Top of The data
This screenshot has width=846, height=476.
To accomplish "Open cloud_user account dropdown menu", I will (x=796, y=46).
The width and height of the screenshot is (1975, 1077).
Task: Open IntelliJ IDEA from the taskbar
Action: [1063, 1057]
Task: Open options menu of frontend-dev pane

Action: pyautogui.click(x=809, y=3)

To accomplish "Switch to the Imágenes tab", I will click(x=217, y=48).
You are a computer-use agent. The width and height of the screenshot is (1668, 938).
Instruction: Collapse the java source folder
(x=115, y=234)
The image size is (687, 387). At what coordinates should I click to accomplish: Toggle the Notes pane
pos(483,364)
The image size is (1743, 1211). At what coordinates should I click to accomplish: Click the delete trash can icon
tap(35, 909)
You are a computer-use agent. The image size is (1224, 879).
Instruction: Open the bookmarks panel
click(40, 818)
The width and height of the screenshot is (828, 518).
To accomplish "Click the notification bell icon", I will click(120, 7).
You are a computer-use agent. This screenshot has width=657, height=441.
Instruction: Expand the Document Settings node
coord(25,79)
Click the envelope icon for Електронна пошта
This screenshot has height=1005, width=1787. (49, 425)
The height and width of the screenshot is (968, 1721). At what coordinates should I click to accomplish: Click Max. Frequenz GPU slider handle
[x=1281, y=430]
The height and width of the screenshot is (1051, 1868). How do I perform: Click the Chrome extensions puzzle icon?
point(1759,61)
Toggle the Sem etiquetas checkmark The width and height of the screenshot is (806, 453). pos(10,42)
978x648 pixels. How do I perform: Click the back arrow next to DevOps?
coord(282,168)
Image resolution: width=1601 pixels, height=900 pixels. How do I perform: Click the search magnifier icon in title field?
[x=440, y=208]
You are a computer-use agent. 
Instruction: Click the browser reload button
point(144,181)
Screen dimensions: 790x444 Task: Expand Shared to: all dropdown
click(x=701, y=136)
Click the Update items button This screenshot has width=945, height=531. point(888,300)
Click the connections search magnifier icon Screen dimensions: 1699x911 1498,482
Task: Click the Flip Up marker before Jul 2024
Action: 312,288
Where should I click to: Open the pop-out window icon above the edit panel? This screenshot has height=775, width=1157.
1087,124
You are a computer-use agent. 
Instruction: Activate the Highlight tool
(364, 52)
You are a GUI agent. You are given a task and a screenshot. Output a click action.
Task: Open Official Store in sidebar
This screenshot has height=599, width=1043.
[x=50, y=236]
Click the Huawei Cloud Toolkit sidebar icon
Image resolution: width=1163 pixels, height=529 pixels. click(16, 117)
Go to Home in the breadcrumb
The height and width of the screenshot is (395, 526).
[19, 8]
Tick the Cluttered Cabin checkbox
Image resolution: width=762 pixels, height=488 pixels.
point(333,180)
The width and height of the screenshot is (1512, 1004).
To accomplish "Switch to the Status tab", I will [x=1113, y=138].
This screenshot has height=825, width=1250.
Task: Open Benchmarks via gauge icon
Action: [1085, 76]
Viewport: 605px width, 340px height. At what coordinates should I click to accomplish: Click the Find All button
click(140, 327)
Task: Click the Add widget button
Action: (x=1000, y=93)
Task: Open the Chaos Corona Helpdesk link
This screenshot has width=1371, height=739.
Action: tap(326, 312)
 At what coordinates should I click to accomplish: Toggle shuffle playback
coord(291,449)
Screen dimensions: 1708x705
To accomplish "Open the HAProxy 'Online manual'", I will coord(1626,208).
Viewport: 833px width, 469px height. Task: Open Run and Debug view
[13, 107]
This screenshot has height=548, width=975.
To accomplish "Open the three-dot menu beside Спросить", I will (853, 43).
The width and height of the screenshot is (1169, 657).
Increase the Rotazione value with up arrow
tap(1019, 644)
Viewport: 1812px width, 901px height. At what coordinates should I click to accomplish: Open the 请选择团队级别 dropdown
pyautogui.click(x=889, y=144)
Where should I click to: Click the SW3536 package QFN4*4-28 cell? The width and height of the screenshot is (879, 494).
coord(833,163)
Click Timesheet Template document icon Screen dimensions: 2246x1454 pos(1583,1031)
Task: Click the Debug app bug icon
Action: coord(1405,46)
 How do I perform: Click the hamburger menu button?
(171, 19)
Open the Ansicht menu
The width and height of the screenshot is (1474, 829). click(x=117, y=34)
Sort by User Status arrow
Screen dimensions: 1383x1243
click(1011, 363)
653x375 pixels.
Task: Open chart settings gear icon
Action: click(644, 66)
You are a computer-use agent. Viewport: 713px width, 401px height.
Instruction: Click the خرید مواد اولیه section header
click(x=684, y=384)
Bottom of The data
■ Try it:
Please give back all of the material above exactly as it was written.

■ Written solution:
This screenshot has width=846, height=476.
To accomplish "Open cloud_user account dropdown menu", I will (x=796, y=46).
The width and height of the screenshot is (1975, 1077).
Task: Open IntelliJ IDEA from the taskbar
Action: [1063, 1057]
Task: Open options menu of frontend-dev pane

Action: pyautogui.click(x=809, y=3)

To accomplish "Switch to the Imágenes tab", I will click(x=217, y=48).
You are a computer-use agent. The width and height of the screenshot is (1668, 938).
Instruction: Collapse the java source folder
(x=115, y=234)
The image size is (687, 387). At what coordinates should I click to accomplish: Toggle the Notes pane
pos(483,364)
The image size is (1743, 1211). At what coordinates should I click to accomplish: Click the delete trash can icon
tap(35, 909)
You are a computer-use agent. The image size is (1224, 879).
Instruction: Open the bookmarks panel
click(40, 818)
The width and height of the screenshot is (828, 518).
To accomplish "Click the notification bell icon", I will click(120, 7).
You are a computer-use agent. This screenshot has width=657, height=441.
Instruction: Expand the Document Settings node
coord(25,79)
Click the envelope icon for Електронна пошта
This screenshot has height=1005, width=1787. (49, 425)
The height and width of the screenshot is (968, 1721). At what coordinates should I click to accomplish: Click Max. Frequenz GPU slider handle
[x=1281, y=430]
The height and width of the screenshot is (1051, 1868). How do I perform: Click the Chrome extensions puzzle icon?
point(1759,61)
Toggle the Sem etiquetas checkmark The width and height of the screenshot is (806, 453). pos(10,42)
978x648 pixels. How do I perform: Click the back arrow next to DevOps?
coord(282,168)
Image resolution: width=1601 pixels, height=900 pixels. How do I perform: Click the search magnifier icon in title field?
[x=440, y=208]
You are a computer-use agent. 
Instruction: Click the browser reload button
point(144,181)
Screen dimensions: 790x444 Task: Expand Shared to: all dropdown
click(x=701, y=136)
Click the Update items button This screenshot has width=945, height=531. point(888,300)
Click the connections search magnifier icon Screen dimensions: 1699x911 1498,482
Task: Click the Flip Up marker before Jul 2024
Action: 312,288
Where should I click to: Open the pop-out window icon above the edit panel? This screenshot has height=775, width=1157.
1087,124
You are a computer-use agent. 
Instruction: Activate the Highlight tool
(364, 52)
You are a GUI agent. You are given a task and a screenshot. Output a click action.
Task: Open Official Store in sidebar
This screenshot has height=599, width=1043.
[x=50, y=236]
Click the Huawei Cloud Toolkit sidebar icon
Image resolution: width=1163 pixels, height=529 pixels. click(16, 117)
Go to Home in the breadcrumb
The height and width of the screenshot is (395, 526).
[19, 8]
Tick the Cluttered Cabin checkbox
Image resolution: width=762 pixels, height=488 pixels.
point(333,180)
The width and height of the screenshot is (1512, 1004).
To accomplish "Switch to the Status tab", I will [x=1113, y=138].
This screenshot has height=825, width=1250.
Task: Open Benchmarks via gauge icon
Action: [1085, 76]
Viewport: 605px width, 340px height. At what coordinates should I click to accomplish: Click the Find All button
click(140, 327)
Task: Click the Add widget button
Action: (x=1000, y=93)
Task: Open the Chaos Corona Helpdesk link
This screenshot has width=1371, height=739.
Action: tap(326, 312)
 At what coordinates should I click to accomplish: Toggle shuffle playback
coord(291,449)
Screen dimensions: 1708x705
To accomplish "Open the HAProxy 'Online manual'", I will coord(1626,208).
Viewport: 833px width, 469px height. Task: Open Run and Debug view
[13, 107]
This screenshot has height=548, width=975.
To accomplish "Open the three-dot menu beside Спросить", I will (853, 43).
The width and height of the screenshot is (1169, 657).
Increase the Rotazione value with up arrow
tap(1019, 644)
Viewport: 1812px width, 901px height. At what coordinates should I click to accomplish: Open the 请选择团队级别 dropdown
pyautogui.click(x=889, y=144)
Where should I click to: Click the SW3536 package QFN4*4-28 cell? The width and height of the screenshot is (879, 494).
coord(833,163)
Click Timesheet Template document icon Screen dimensions: 2246x1454 pos(1583,1031)
Task: Click the Debug app bug icon
Action: coord(1405,46)
 How do I perform: Click the hamburger menu button?
(171, 19)
Open the Ansicht menu
The width and height of the screenshot is (1474, 829). click(x=117, y=34)
Sort by User Status arrow
Screen dimensions: 1383x1243
click(1011, 363)
653x375 pixels.
Task: Open chart settings gear icon
Action: click(644, 66)
You are a computer-use agent. Viewport: 713px width, 401px height.
Instruction: Click the خرید مواد اولیه section header
click(x=684, y=384)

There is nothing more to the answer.